## How to complete this task:
Where the line containing "Instruction: Share via the X (Twitter) icon" appears in the entries below, start there and print only that line and every line after it, exactly, through the end, excluding pictures.

## Task data:
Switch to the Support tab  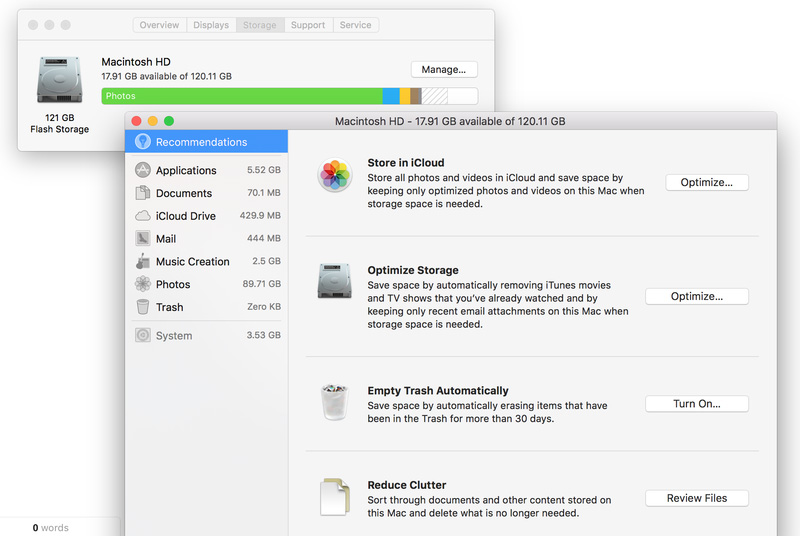[x=307, y=25]
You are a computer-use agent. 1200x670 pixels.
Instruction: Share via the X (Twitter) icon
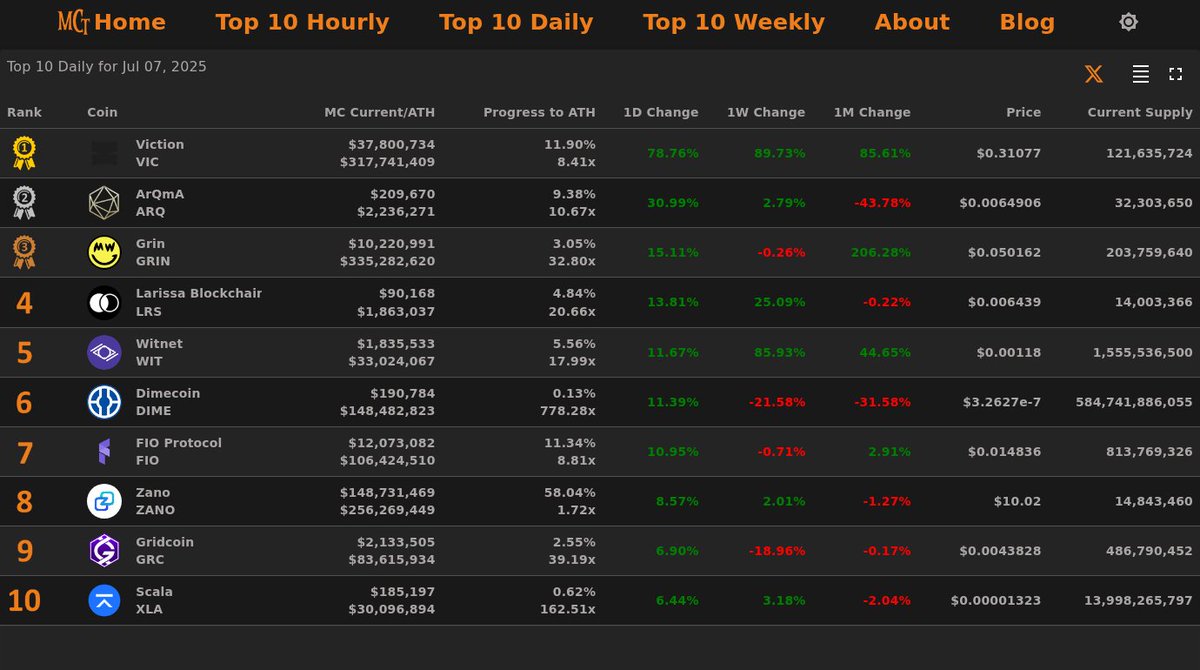click(1093, 73)
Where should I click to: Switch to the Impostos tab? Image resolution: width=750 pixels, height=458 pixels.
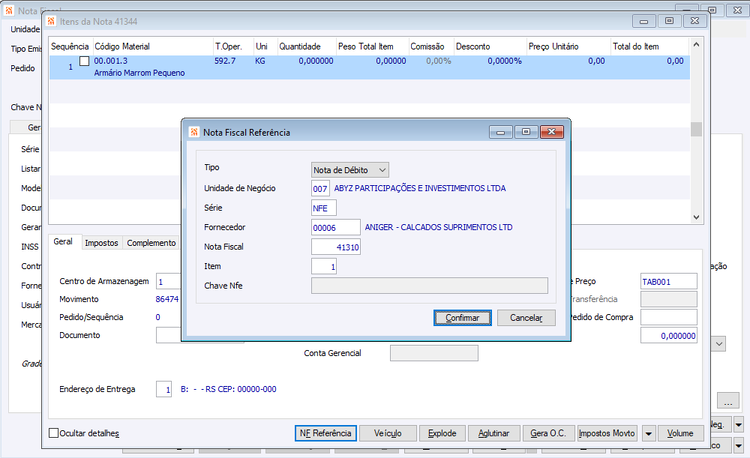coord(101,243)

## Written response:
Instruction: Share via the X (Twitter) icon
click(1093, 73)
Where should I click to: Switch to the Impostos tab? Image resolution: width=750 pixels, height=458 pixels.
coord(101,243)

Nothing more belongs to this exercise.